American Journal of Biomedical and Life Sciences
Volume 3, Issue 2-1, March 2015, Pages: 29-32

Prevalence, Causes, Treatment and the Role of Antioxidants in Ischemic Brain Stroke Diseases: A Review

Wasi Ullah khan, Rahmat Ali Khan*, Mushtaq Ahmad, Latif ullah Khan, M. Waqas Khan, Samran Ahmad Durrani, Wasim Ahmed

Department of Biotechnology, Faculty of Biological Sciences University of Science & Technology, Bannu KPK-Pakistan

Email address:

(R. A. Khan)

To cite this article:

Wasi Ullah khan, Rahmat Ali Khan, Mushtaq Ahmad, Latif ullah Khan, M. Waqas Khan, Samran Ahmad Durrani, Wasim Ahmed. Prevalence, Causes, Treatment and the Role of Antioxidants in Ischemic Brain Stroke Diseases: A Review. American Journal of Biomedical and Life Sciences. Special Issue: Phytochemical and Pharmacological Study of Medicinal Plants. Vol. 3, No. 2-1, 2015, pp. 29-32. doi: 10.11648/j.ajbls.s.2015030201.15


Abstract: This literature review reveals that in the ischemic stroke the blood clot occur in the brain due to which the arteries blocks and stop the blood flow. There are main two types of ischemic stroke one is thrombolic and the other one is embolic. The prevalence of ischemic stroke is about 85% in the U.S while in Pakistan as such no true incidence of stroke was determined but estimated annual rate is 250/100,000 translating to 350,000 new cases every year. The ischemic stroke is more than haemoregic stroke. Approximately 70 percent of patients have ischemic stroke. In the ischemic stroke there are many different types of risk factors or causes are involved due to which the ischemic stroke may cause e.g. oxidative stress, blood pressure, obesity, sex, family history etc. Many ROS are generated and may cause the oxidative stress due to which the brain is damaged and may cause the ischemic stroke. These risk factors may control through proper medications, regular exercise and the intake of many dietary antioxidants. In this type of disease the many different types of antioxidants e.g. (Bilirubin and Glutathione, Tocopherols, Dietary Vitamin E, Antioxidant Vitamin Supplements, Dietary Vitamin C) are also involved which scavenge the free radicals and reduce the chance of oxidative stress and thus the brain prevented from the damage.

Keywords: Ischemic Stroke, ROS, Oxidative Stress, Antioxidants


1. Introduction

Ischemic stroke is a type of brain stroke that is caused by a blood clot in a brain is called an ischemic stroke .In everyday life, blood clotting is not harmful but they are beneficial. Because when you are bleeding from a wound, the blood clots may work to slow and finally stop the bleeding.
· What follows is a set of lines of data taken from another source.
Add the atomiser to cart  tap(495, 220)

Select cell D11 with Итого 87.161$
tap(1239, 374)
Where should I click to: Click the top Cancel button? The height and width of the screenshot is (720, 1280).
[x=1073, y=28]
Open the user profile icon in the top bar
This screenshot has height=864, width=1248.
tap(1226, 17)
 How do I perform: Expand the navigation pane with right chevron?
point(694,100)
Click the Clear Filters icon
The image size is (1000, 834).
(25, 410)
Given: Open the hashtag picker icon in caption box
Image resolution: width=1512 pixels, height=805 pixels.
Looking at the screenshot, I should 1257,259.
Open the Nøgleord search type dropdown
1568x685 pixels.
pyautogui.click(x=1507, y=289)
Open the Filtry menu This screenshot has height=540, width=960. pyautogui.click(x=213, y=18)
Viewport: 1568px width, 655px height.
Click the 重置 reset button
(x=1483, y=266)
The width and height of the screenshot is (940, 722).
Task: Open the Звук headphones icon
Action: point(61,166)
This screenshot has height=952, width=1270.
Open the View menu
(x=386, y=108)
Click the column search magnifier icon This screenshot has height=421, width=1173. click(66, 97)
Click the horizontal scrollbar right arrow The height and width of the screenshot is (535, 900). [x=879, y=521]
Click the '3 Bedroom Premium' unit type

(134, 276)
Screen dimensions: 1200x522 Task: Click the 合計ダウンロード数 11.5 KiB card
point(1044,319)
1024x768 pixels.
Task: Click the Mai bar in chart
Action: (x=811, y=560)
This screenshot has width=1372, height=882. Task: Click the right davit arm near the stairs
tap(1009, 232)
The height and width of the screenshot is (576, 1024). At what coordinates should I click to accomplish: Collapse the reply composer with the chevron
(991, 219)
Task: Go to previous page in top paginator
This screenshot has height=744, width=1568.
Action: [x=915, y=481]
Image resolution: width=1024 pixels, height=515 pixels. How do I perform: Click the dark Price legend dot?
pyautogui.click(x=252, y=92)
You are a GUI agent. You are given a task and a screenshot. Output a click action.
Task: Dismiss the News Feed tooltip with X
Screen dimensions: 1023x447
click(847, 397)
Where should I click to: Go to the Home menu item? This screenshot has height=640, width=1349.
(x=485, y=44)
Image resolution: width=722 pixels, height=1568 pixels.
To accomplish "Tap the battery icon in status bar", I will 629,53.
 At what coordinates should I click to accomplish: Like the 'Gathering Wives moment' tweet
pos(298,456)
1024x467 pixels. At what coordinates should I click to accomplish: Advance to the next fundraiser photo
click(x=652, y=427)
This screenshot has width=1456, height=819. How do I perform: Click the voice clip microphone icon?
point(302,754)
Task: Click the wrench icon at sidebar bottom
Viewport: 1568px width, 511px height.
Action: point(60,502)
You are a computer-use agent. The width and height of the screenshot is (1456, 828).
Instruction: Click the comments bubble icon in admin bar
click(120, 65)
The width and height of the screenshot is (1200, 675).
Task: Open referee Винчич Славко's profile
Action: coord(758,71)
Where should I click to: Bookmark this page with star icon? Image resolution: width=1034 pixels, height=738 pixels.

But in the case of a stroke, the blood clots are very dangerous and harmful because due to clot they can block arteries and stop blood flow. This is also called cerebrovascular disease (CVD) which is the third leading cause of death in the U.S [1]. Approximately 50% of CVD patients 65 years of age are hemiparesis, while 30% cannot walk without support, the 19% had aphasia, while 35% are those which have depressive symptoms 6 months after ischemic stroke [2]. Repeated events are particularly dangerous and very harmful and very costly [3,4]. Approximately 87% of strokes are ischemic [1]. In Pakistan, it is estimated or expected that every year 350,000 new strokes occur in the whole country [5,6]. Approximately 70 percent of patients have ischemic stroke. Ischemic stroke rates higher than haemoregic stroke.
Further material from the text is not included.